MARIANO NECOCHEA

Cuando pensamos en Necochea, nos viene a la memoria la ciudad de ese tradicional balneario de la costa atlántica con playas anchas, quizás las más anchas. Pero detrás de ese nombre hay un personaje que vale la pena conocer o recordar. 

Mariano Necochea encarna la figura del héroe transnacional, aquel que no se limita a la frontera de su nacimiento. Su trayectoria lo muestra como un puente entre las luchas de Argentina, Chile y Perú. Su nombre quedó grabado en la memoria de tres naciones, aunque su modestia lo mantuvo siempre en la penumbra de los grandes caudillos.

Mariano había nacido en Buenos Aires el 7 de septiembre de 1792, hijo de una familia de comerciantes vascos.

Allá por 1809, el puerto de Buenos Aires hervía de rumores y mercancías. Entre los pasajeros que descendían de un navío procedente de Cádiz estaba un muchacho de apenas 17 años, de mirada firme y paso contenido: Mariano Pascual Necochea. Había dejado atrás los claustros sevillanos y la disciplina de los estudios para volver a una ciudad que pronto se sacudiría el yugo colonial. “El destino lo había traído de vuelta justo a tiempo para ser testigo y actor de la revolución”, escribiría más tarde el autor de Tradiciones peruanas, Ricardo Palma.

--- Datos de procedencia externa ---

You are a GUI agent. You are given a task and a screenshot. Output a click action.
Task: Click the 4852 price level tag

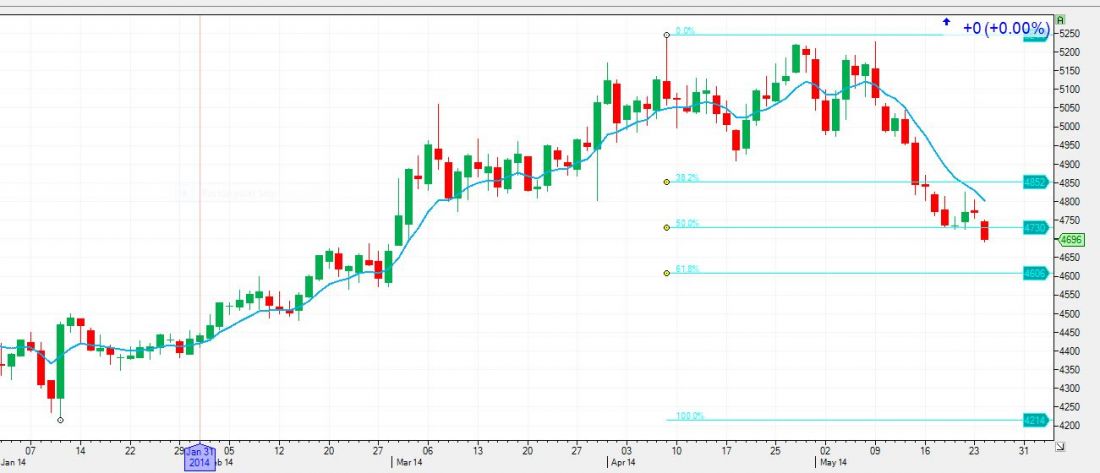click(1035, 183)
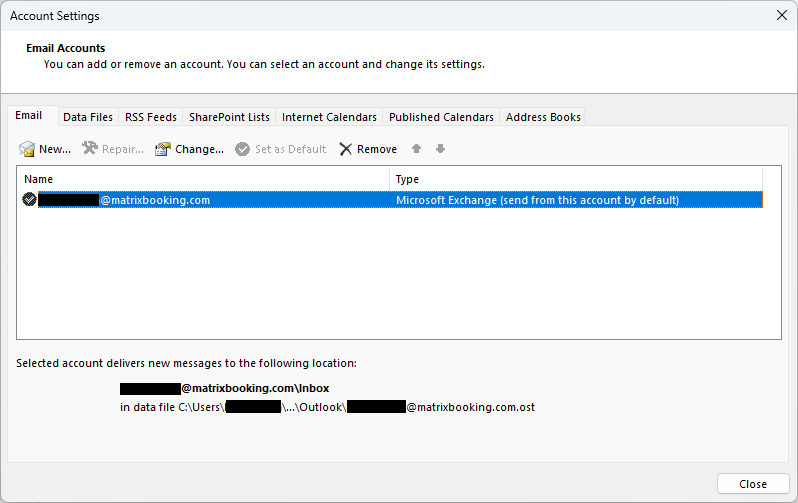Select the Email tab
This screenshot has width=798, height=503.
(x=29, y=116)
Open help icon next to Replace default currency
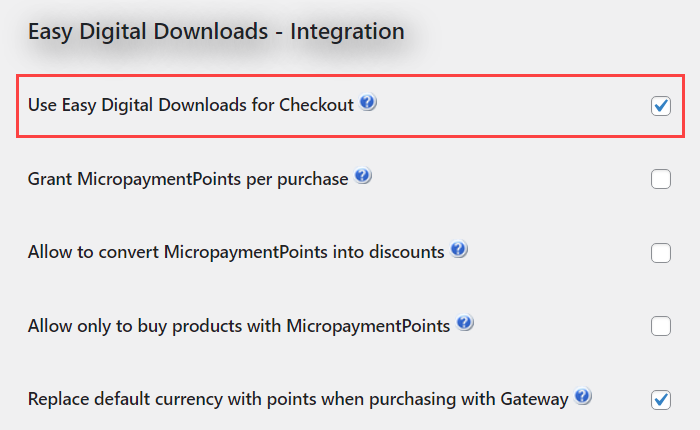 (583, 396)
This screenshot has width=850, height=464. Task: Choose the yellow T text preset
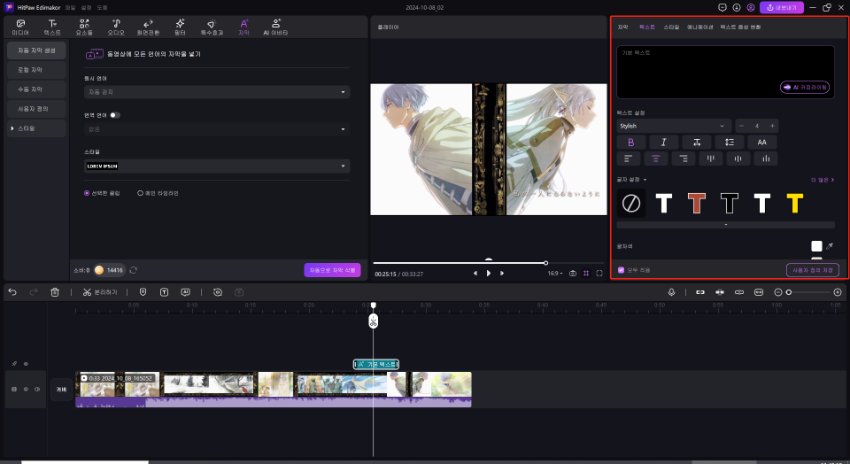pyautogui.click(x=794, y=203)
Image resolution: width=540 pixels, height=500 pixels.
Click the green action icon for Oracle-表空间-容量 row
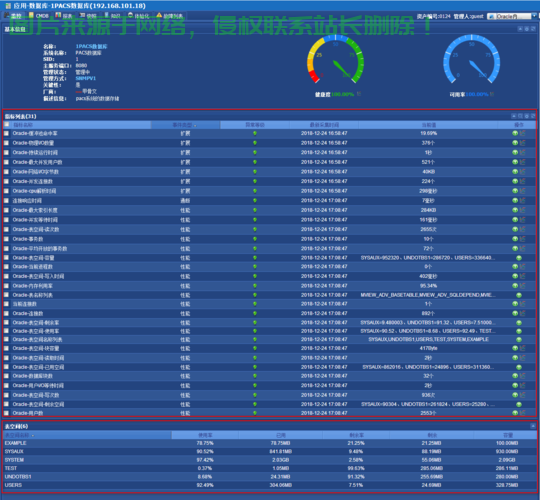(x=519, y=258)
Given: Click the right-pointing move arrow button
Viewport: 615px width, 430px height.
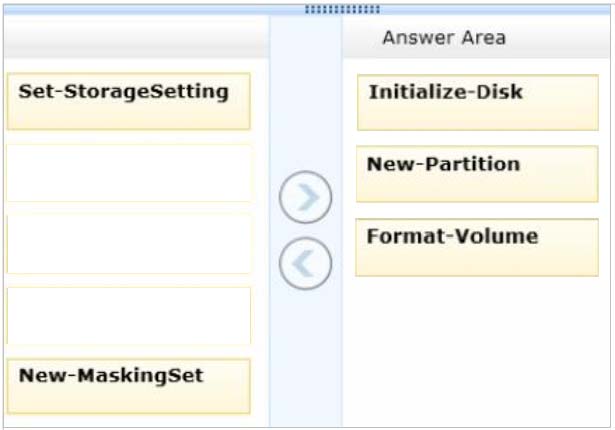Looking at the screenshot, I should (x=305, y=197).
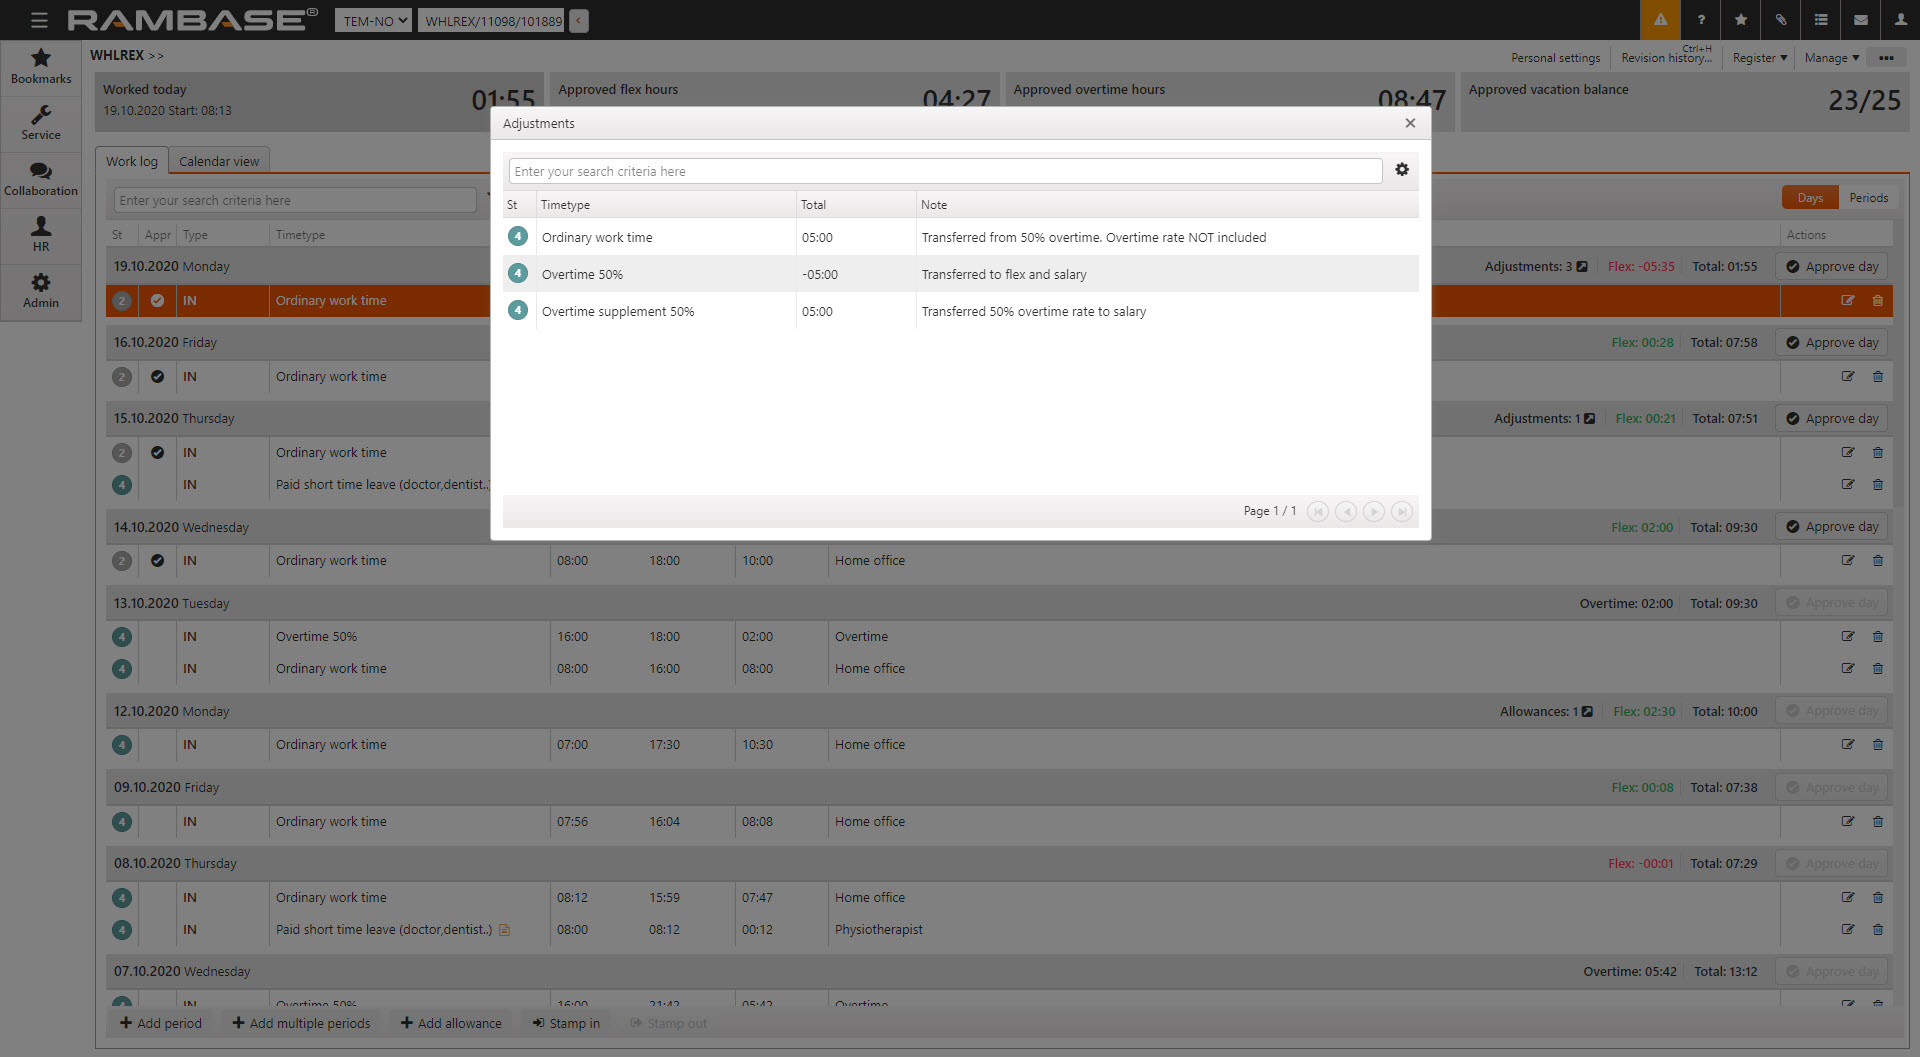Open the Admin module in sidebar
Screen dimensions: 1920x1057
41,291
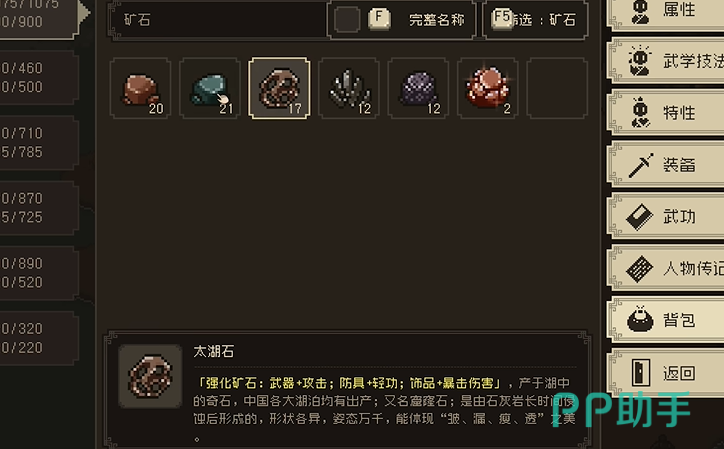Open the 武学技法 menu tab
The width and height of the screenshot is (724, 449).
(667, 61)
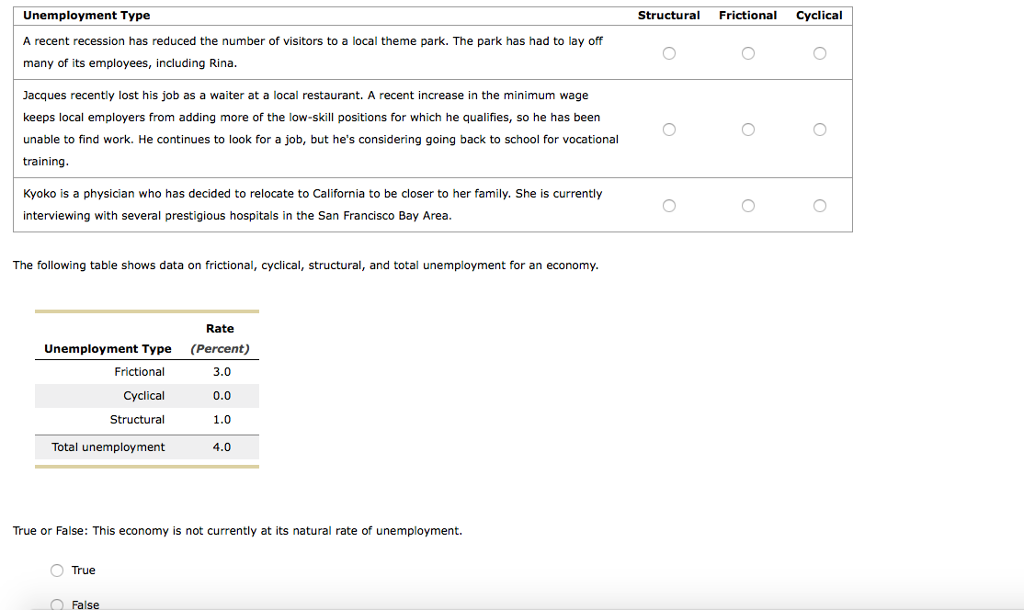Choose False for the natural rate question
The width and height of the screenshot is (1024, 610).
(57, 604)

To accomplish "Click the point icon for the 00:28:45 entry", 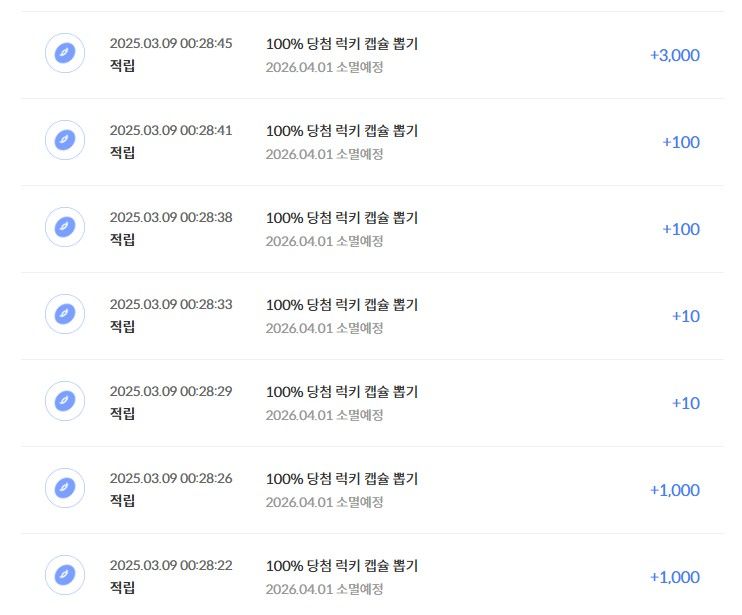I will [x=65, y=53].
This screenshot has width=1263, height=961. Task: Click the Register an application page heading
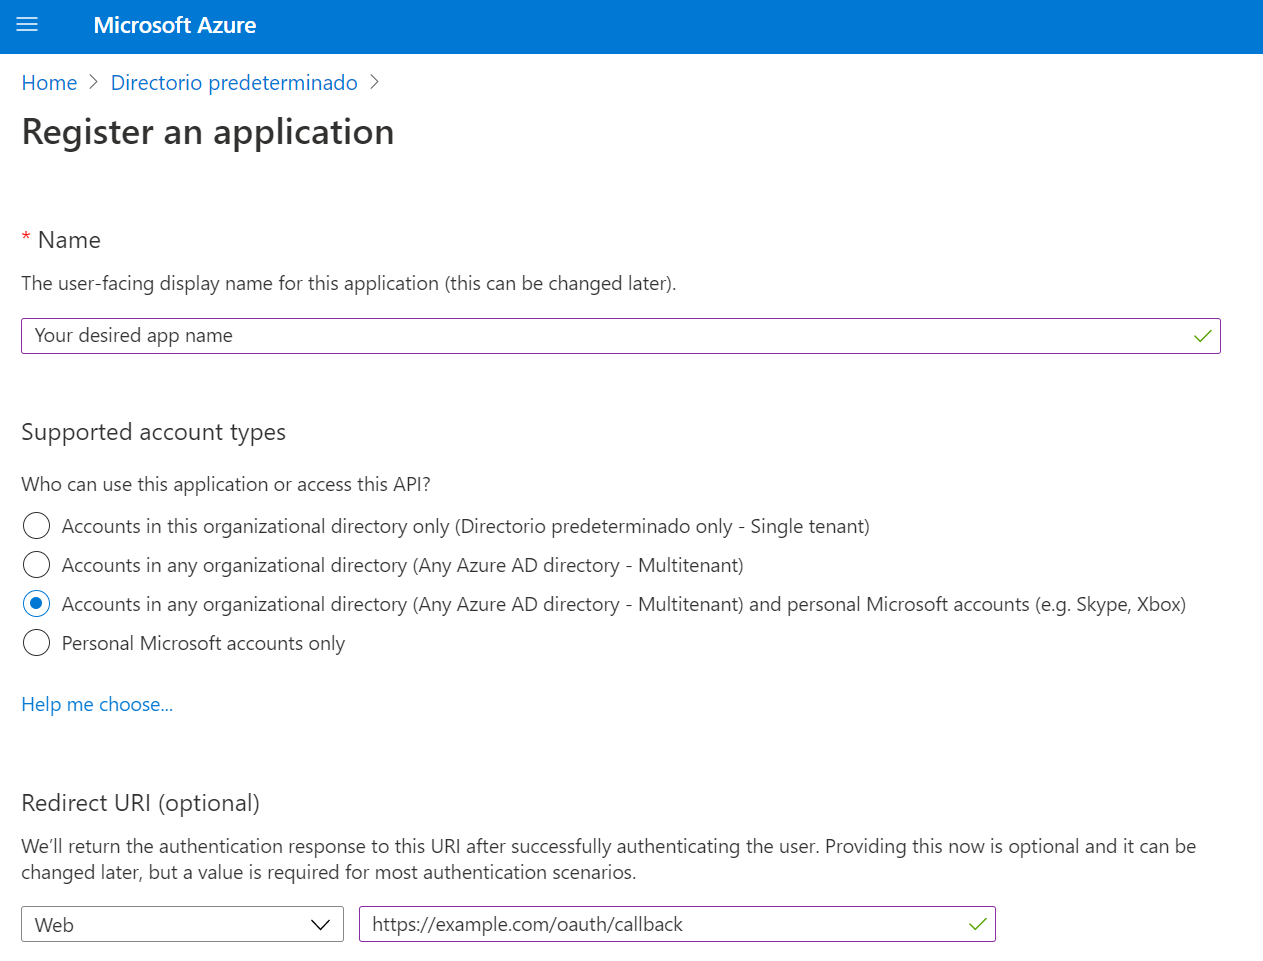208,132

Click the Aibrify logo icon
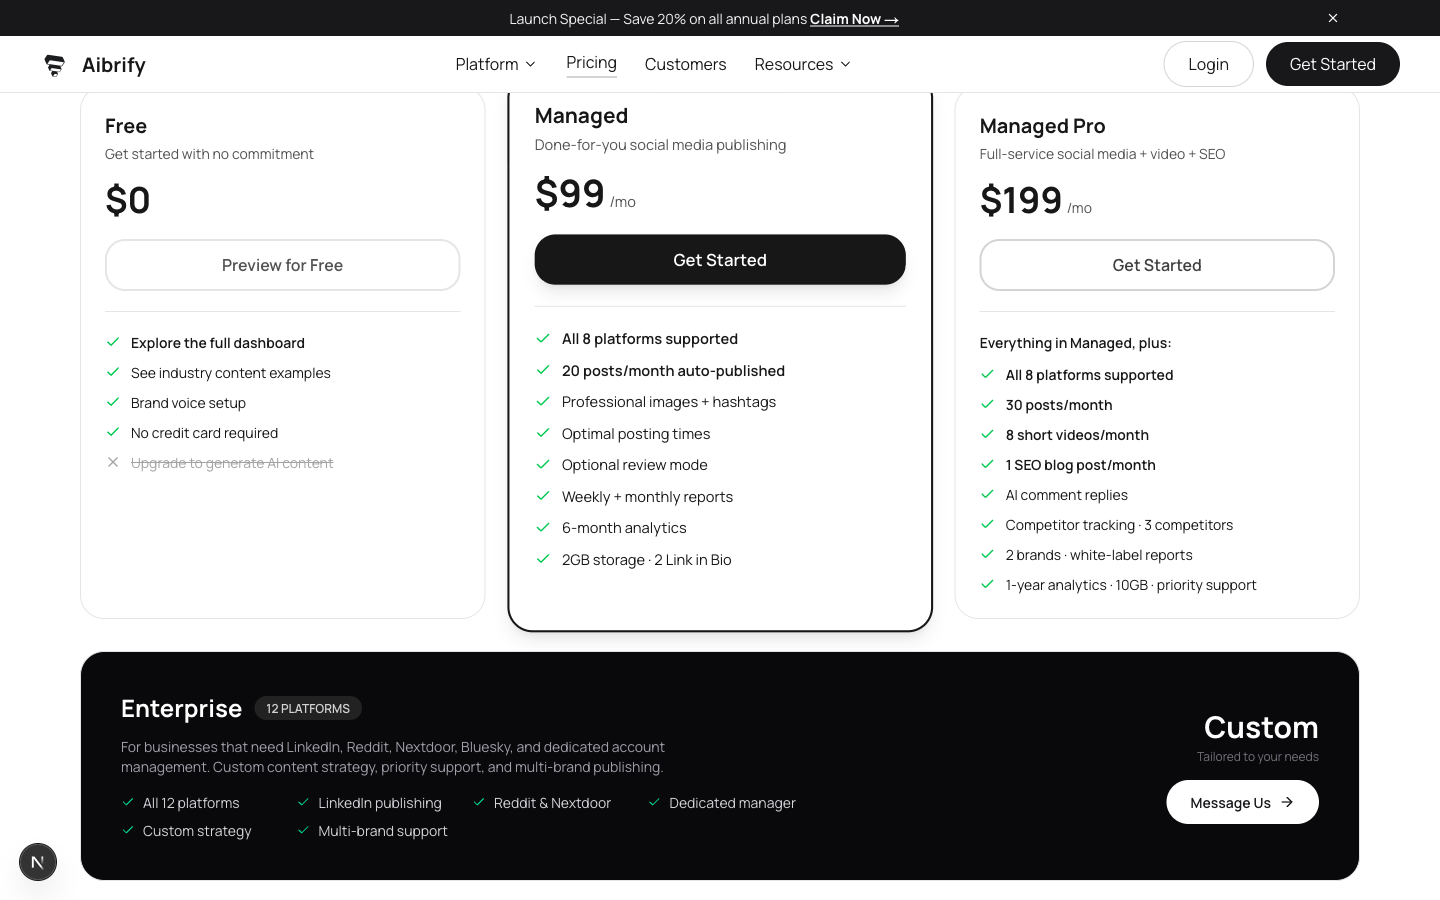(55, 65)
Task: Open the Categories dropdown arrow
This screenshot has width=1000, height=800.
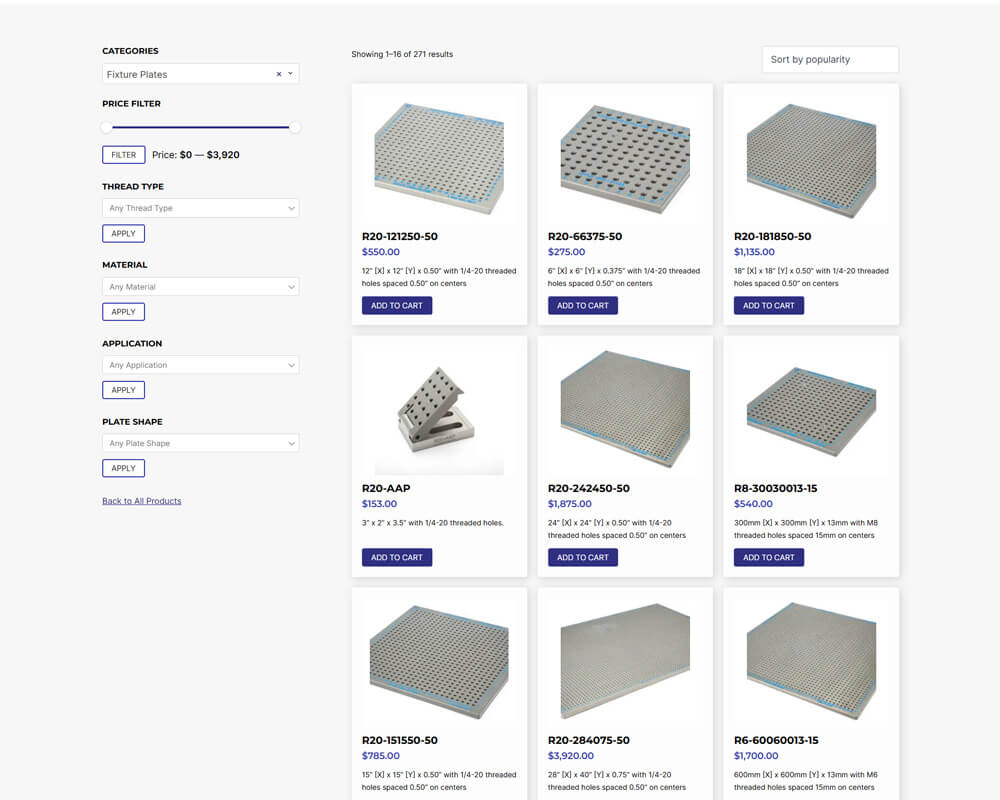Action: (290, 74)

En 1812, cuando José de San Martín fundó el Regimiento de Granaderos a Caballo, Necochea se alistó sin dudarlo un segundo. La disciplina era férrea, pero el joven oficial se adaptó con naturalidad. En la primera batalla del flamante regimiento, la de San Lorenzo, librada el 2 de febrero de 1813, Necochea participó en el bautismo de fuego de los granaderos. El Libertador San Martín, que conocía muy bien el valor y la capacidad de cada uno de sus oficiales, lo elogió en sus partes de guerra, destacando su capacidad para mantener la cohesión de la tropa en momentos críticos. “Necochea era un oficial de temple sereno, capaz de infundir confianza en medio del caos”. 

En las campañas del Alto Perú, su lanza y su temple se hicieron notar.

La relación entre ambos se profundizó durante el cruce de los Andes en 1817. San Martín le confió la caballería en momentos clave, como en Chacabuco, donde su carga fue decisiva para quebrar las líneas realistas. En Cancha Rayada fue herido, pero volvió al combate en Maipú, consolidando la independencia chilena.

San Martín veía en Necochea no solo un subordinado, sino un aliado estratégico. En la expedición al Perú, lo ascendió y le otorgó responsabilidades de mando. Allí Necochea alcanzó el rango de Gran Mariscal del Perú, un título que lo vinculó para siempre con la causa emancipadora de ese país. Ricardo Palma lo definió como “un argentino que se volvió peruano por la sangre derramada en su suelo”.

Tras participar en conflictos internos y en la guerra gran colombo-peruana, Necochea se estableció definitivamente en Lima. Allí murió en 1849, consumido por la tuberculosis. Su cuerpo descansa en el Panteón de los Próceres, junto a otros nombres que tejieron la independencia sudamericana.

Su vida muestra cómo la independencia fue una empresa compartida, un tejido de voluntades que trascendió fronteras.